Recall that literals allow us to state explicit values – texts, numbers, dates, IDs, et cetera – as direct attributes of resources. This means that literals contain their own values, which contrasts with non-literal resources for which their local neighbourhood – their context – is the ‘value’. Simply treating literals the same as non-literal resources will therefore be ineffective. Concretely, this would imply that literals and non-literals can be compared using the same distance metric. However, any comparison between explicit values and contexts is unlikely to yield sensible results. Instead, we must treat literals and non-literals as separate cases. Moreover, we must also deal with each different data type separately and accordingly: texts as strings, numbers and dates as ordinal values, IDs as nominal values, et cetera.
For instance, in our spam detection example, both the e-mails’ title and body were modelled as string literals. The simplest solution would be to simply ignore these attributes and to focus solely on non-literal resources, but doing so comes at the cost of losing potentially useful knowledge. Instead, we can also design our models with the ability to compare strings using some string similarity metric, or represent them using a learned embedding. That way, rather than perceiving the title “Just saying hello” as totally different from “RE: Just saying hello”, our models would discover that these two titles are actually very similar.
Different knowledge engineers represent their knowledge in different ways. The choices they make are reflected in the topology of the knowledge graphs they produce: some knowledge graphs have a relatively simple structure while others are fairly complex, some require one step to link properties while others use three, some strictly define their constraints while others are lenient, et cetera.

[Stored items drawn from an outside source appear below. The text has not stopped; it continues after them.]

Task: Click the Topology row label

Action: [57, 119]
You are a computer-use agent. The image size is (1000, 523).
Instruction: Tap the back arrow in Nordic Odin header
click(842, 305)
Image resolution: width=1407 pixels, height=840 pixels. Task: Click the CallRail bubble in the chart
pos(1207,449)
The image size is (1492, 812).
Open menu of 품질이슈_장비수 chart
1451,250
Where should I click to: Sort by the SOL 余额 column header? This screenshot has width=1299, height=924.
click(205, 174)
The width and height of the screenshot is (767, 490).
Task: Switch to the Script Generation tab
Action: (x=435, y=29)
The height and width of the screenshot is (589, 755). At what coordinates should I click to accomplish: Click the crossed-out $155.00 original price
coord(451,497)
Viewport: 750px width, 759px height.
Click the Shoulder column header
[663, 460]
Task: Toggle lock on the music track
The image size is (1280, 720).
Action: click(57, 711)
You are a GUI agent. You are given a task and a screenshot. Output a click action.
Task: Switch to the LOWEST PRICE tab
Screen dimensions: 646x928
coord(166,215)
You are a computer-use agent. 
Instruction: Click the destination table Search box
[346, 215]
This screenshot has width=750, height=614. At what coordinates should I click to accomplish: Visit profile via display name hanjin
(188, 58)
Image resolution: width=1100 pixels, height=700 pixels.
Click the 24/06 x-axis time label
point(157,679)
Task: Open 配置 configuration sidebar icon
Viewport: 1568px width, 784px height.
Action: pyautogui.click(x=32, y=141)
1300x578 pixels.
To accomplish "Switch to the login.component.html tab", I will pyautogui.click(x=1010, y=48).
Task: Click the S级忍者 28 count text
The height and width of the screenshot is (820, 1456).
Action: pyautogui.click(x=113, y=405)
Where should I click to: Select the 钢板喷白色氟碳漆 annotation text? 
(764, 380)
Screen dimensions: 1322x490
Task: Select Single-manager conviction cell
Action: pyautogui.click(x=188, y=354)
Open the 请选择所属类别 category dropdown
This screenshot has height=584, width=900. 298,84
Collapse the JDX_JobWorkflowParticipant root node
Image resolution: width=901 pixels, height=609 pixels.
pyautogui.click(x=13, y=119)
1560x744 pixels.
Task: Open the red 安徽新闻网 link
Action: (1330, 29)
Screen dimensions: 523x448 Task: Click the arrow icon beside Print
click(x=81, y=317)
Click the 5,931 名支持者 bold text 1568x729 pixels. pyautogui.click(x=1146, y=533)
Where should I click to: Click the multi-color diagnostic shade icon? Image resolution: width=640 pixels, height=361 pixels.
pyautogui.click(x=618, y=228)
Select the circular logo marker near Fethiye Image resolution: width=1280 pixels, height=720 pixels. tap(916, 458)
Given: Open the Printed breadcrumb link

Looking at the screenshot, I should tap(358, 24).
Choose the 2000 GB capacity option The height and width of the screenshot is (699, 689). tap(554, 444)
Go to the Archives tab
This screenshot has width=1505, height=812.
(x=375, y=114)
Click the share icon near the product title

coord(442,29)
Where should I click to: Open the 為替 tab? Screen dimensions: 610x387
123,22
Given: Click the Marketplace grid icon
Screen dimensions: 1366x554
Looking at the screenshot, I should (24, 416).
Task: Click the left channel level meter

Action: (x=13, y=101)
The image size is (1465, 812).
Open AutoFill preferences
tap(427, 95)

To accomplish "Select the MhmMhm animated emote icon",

Recall how easy it is to integrate two knowledge graphs: as long as they share at least one IRI, an implicit integration already exists. Of course, this integration only affects the data layer: the combined knowledge expressed by these data remains unchanged. This means that differences in modelling decisions remain present in the resulting knowledge graph after integration. This can lead to an internally heterogeneous knowledge graph.
As a concrete example, consider once more the use case of movie recommendations (Fig. 5). To model the ratings given by users, we linked users to movies using a single property: X likes Y. We can also model the same relation using an intermediate vertex – a movie rating – and let it link both to the movie which was rated and to the literal which holds the actual rating itself:
Mary has_rating Mary_Rating_7.
Mary_Rating_7 rates Jurassic_Park.
Mary_Rating_7 has_value "1.0".
Mary_Rating_7 timestamp "080517T124559".
Dealing with knowledge modeled in different ways remains a challenge for effective machine learning. Successful end-to-end models need to take this topological variance into account so they can recognize that similar information is expressed in different ways.7 Even then, there may be cases where the respective topologies are simply too different, and no learning algorithm could learn the required mapping without supervision. In this case, however, we can still use active learning: letting a user provide minimal feedback to the learning process, without hand-designing a complete mapping between different data-sources.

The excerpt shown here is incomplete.